Josie could feel herself going a little pink.

“What do you think of Selkie?” Mayne asked. Selkie was a big, rangy chestnut with plenty of bone in his leg.

“He’s lovely,” Josie said, holding out her hand so Selkie could lip her palm.

Mayne reached over and scratched Selkie between the eyes. “He did very well for me. He won a few small races and then was cut out at the Derby. He doesn’t quite have the heart for racing; if he feels as if he’s losing, he just settles back and accepts his place. I’m retiring him to stud.”

“Is he an Arabian?”

“Exactly. By way of the Byerley Turk.”

“Byerley was all the way back in the 1600s, wasn’t he?”
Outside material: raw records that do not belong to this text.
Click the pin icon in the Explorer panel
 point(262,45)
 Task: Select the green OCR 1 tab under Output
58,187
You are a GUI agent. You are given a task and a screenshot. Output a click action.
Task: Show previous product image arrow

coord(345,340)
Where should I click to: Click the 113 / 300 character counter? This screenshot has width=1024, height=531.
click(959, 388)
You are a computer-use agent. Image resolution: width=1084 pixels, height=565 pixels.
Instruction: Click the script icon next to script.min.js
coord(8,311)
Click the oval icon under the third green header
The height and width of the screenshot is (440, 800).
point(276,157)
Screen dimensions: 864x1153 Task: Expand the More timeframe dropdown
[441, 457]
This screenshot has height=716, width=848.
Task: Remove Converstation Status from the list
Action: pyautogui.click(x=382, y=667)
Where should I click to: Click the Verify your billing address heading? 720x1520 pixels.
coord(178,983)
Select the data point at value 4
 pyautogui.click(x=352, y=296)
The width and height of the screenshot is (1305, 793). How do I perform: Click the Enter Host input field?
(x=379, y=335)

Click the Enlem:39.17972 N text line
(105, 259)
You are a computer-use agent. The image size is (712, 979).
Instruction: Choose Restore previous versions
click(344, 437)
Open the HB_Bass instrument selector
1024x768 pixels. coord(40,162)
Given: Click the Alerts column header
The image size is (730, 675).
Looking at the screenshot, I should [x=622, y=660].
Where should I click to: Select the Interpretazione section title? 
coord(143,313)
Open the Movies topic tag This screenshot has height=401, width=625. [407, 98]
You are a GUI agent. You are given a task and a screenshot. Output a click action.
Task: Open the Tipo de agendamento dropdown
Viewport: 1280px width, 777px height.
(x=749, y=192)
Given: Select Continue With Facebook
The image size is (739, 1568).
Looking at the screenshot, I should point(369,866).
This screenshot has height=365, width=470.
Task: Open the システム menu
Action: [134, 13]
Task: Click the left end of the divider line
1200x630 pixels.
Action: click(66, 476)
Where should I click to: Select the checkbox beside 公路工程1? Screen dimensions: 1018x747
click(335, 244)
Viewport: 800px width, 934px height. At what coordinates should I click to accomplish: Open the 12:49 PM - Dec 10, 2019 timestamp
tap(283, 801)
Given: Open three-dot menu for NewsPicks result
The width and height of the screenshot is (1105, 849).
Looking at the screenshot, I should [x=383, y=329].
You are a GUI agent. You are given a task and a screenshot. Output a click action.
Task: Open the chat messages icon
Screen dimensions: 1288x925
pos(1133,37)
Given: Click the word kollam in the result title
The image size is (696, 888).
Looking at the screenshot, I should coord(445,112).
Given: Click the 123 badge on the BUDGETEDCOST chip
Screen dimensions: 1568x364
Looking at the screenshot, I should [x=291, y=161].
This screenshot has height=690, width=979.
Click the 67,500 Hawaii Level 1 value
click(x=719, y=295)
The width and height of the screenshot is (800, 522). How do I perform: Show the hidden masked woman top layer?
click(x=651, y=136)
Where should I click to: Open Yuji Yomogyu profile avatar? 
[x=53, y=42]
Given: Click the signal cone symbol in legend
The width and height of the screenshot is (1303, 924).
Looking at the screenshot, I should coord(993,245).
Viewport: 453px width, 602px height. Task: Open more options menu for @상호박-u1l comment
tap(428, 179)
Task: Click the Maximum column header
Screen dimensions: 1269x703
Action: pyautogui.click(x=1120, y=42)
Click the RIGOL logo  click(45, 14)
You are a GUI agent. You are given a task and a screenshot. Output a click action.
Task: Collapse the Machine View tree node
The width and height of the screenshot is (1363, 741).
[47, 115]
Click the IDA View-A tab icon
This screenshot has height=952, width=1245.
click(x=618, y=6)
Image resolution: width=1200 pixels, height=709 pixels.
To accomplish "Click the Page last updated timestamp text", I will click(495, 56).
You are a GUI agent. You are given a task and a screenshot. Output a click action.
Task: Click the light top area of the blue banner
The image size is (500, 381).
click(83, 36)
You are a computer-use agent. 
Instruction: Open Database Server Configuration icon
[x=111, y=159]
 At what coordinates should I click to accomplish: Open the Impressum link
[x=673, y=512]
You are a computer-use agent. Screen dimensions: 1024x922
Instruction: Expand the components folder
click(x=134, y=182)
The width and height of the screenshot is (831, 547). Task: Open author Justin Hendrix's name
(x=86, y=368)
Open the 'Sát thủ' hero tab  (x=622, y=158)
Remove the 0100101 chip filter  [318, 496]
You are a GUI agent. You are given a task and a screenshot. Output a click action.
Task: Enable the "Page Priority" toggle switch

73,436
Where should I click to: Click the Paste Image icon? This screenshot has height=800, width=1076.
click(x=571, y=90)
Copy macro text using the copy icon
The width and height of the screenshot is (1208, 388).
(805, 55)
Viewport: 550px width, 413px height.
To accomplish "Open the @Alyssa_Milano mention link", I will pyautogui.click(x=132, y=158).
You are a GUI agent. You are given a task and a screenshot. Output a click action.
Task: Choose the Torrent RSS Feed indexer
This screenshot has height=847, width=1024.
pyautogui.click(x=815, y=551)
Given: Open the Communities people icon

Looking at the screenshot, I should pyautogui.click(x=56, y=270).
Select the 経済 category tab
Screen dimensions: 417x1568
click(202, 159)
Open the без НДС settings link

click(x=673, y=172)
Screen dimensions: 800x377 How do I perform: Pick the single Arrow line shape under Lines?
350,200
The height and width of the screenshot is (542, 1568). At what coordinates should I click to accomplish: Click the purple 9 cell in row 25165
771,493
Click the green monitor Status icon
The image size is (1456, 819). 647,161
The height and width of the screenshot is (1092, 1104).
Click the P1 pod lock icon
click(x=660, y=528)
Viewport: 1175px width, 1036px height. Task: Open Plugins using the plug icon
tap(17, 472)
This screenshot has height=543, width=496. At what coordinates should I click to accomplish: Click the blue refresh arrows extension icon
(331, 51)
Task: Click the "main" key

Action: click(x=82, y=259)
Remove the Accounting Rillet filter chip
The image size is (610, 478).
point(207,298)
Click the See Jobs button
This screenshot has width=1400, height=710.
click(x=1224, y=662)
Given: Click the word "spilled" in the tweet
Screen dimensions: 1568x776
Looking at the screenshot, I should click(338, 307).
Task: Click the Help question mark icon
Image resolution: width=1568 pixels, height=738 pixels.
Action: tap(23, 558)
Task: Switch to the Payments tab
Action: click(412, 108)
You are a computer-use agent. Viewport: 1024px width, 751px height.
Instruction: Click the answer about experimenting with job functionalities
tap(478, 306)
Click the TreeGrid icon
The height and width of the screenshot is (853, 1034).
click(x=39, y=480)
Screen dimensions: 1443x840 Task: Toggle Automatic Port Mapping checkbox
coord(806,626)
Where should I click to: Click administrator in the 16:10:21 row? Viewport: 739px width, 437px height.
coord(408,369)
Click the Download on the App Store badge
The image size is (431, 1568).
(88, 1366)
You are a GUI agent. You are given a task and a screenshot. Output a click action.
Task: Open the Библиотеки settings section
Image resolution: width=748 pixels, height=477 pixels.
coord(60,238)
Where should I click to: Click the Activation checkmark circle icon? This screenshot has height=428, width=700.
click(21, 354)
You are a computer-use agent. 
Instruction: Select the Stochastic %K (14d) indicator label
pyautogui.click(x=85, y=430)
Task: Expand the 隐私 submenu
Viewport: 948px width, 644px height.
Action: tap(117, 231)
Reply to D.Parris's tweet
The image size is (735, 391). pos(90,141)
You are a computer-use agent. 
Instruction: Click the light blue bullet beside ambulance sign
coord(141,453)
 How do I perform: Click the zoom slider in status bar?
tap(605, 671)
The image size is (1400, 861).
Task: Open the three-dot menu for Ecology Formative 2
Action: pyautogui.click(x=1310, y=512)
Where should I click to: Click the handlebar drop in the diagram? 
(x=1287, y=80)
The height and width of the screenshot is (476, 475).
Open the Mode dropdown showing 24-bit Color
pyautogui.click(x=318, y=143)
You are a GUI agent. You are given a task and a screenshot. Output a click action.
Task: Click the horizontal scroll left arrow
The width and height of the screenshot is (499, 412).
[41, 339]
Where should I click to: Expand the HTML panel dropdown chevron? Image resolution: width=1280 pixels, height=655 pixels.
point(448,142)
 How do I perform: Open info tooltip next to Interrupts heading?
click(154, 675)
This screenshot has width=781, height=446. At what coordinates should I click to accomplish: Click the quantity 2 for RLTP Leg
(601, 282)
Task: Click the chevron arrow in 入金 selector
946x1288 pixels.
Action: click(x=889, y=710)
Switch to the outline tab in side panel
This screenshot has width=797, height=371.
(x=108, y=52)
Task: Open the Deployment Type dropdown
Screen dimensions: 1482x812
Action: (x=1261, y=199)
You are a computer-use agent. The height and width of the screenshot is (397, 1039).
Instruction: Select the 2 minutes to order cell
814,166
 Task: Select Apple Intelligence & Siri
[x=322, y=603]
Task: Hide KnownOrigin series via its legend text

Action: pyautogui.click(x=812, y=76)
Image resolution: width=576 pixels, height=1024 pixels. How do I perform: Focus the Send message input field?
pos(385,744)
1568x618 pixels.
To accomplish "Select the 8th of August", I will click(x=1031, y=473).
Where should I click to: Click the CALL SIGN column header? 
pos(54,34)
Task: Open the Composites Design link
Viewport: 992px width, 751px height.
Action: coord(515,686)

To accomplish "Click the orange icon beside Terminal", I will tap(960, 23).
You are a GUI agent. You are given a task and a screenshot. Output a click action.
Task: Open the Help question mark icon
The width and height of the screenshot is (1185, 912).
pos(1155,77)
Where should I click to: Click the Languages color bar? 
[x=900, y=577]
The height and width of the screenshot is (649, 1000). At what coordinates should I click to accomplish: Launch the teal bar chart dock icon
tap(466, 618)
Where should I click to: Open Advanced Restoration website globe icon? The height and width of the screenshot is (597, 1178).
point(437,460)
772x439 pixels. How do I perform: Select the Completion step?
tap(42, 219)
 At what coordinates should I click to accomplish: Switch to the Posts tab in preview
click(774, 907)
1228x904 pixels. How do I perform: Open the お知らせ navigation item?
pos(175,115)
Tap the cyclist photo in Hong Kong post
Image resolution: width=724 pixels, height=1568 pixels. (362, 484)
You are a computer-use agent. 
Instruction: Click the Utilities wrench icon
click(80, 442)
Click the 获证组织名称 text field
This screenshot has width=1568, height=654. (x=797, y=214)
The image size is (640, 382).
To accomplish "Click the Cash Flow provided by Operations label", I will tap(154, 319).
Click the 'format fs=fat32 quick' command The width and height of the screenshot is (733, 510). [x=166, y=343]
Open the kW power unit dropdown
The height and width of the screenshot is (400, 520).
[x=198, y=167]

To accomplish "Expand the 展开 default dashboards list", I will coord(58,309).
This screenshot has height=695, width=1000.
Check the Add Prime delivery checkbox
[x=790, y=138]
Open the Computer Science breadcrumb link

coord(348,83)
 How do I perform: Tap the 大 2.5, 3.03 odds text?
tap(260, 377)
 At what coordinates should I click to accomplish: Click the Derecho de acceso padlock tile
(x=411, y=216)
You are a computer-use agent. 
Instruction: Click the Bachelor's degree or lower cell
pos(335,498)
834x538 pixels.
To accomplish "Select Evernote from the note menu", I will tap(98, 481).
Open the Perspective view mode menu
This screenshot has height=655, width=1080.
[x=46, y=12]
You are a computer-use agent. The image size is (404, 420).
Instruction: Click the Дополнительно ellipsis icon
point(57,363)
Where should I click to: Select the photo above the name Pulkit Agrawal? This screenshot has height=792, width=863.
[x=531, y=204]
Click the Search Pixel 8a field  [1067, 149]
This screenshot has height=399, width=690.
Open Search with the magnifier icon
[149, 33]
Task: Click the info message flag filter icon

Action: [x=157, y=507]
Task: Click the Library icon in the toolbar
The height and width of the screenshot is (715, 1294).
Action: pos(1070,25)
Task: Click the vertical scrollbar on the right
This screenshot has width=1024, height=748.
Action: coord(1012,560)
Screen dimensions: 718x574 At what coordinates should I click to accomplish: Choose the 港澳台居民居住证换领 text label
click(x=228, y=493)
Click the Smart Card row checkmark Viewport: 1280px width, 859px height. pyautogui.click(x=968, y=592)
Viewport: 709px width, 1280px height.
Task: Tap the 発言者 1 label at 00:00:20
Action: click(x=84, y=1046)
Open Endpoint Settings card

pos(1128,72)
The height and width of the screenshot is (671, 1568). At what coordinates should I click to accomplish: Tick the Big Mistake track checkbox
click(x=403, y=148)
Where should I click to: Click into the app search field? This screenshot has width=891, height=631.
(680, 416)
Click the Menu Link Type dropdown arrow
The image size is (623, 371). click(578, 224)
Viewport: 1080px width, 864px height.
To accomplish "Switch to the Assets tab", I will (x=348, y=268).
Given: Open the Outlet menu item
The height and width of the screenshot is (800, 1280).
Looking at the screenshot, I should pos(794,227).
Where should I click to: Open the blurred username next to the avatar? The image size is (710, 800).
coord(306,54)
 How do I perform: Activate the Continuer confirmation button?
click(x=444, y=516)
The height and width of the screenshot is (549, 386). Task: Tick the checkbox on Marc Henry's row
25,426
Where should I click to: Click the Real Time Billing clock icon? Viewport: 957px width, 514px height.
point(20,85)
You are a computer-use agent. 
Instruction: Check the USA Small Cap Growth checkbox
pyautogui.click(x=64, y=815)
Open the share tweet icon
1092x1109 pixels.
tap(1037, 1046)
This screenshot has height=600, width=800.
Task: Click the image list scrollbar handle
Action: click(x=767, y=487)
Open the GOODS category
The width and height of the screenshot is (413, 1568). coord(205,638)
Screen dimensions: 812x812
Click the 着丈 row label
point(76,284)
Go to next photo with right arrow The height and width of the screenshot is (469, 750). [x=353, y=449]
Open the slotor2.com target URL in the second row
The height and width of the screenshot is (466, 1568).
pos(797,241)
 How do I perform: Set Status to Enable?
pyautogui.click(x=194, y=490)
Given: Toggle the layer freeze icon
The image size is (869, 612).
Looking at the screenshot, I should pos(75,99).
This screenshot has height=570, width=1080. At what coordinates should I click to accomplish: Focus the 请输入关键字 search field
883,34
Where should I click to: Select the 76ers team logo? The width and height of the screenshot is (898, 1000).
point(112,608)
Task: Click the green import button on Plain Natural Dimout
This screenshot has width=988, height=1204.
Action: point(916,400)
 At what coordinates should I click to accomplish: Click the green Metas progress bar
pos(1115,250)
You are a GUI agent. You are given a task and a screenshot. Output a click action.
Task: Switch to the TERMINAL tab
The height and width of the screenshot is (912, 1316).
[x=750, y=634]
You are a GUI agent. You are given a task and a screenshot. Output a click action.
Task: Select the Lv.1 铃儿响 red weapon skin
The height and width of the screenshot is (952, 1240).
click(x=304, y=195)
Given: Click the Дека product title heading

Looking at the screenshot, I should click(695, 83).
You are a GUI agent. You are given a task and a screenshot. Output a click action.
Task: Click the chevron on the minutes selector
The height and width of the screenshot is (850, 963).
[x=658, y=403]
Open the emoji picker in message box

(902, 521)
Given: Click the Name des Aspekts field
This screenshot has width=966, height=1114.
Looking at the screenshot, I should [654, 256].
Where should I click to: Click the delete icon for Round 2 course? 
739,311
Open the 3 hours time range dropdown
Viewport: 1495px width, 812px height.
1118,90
“What a pleasure to have a wife with such extraordinary knowledge of horses.”

It was all so companionable and pleasant that Josie could never have believed what happened next. But however it happened, within a few minutes she and Mayne were bellowing at each other. Bellowing!

It was all Mayne’s fault. He had picked up the idea somewhere that the sire, the male horse, introduced to his sons the characteristics of his own father, but passed on to his daughters the characteristics of his mother.

“I don’t agree,” Josie said quite reasonably. “In fact, that’s absurd. You’re saying that characteristics are qualified by the gender of the animal.”

“Precisely,” Mayne said. “You see it all the time. If you put a stallion to stud who has a well-ribbed body, you’ll find it in a colt. If the result is a filly…no. Characteristics pass on through the male line to the male. And the reverse.”

“Absurd,” Josie said again, warming up to her subject. “Let’s take a really famous horse as an example. Where do you think that Eclipse’s offspring got all that temperament they exhibit? Not from Eclipse. It comes through the mares they put him to stud with. What’s more, Eclipse’s sire was Marske, and yet Eclipse’s broad chest came from his dame, Spilletta. Everyone says that!”

“You can’t know that something as ephemeral as temperament came from the maternal side,” Mayne said.

“I certainly do,” Josie said. “And I’m not alone in that opinion. Racing Journal noted that Eclipse’s offspring follow their mother more readily than their father. Why do you think that none of them were as great a racer as he was?”

“Because some combinations tend to highlight defects in the line,” Mayne pointed out. His eyes were narrowed a bit and he didn’t look quite as lazy as he usually did. “And frankly, how can you say that King Fergus wasn’t as great a racer?”

“Because he wasn’t.”

“His sire line has some of the greatest horses in this country!”

“Eclipse’s offspring were temperamental—vicious even—because he was put to stud with twitchy mares. Every single one of them!” Josie stated. “The fact is that you can’t dictate what qualities will come from where. We had Nectarine, a lovely bay, brownish red with white feet and a white blaze. He was fifteen hands at the least. Our broodmare Gentian had shown that she could throw a winner, but every single colt he sired on her had a short pelvis. And that came from the bay’s mother.”

“There are always exceptions,” Mayne persisted. “As I said, some combinations highlight defects. Who knows whether that short pelvis really came from the bay’s mother? Your Gentian might have had a whole family of hobbling sires in her line. After all, record keeping was hardly adequate in Scotland twenty years ago.”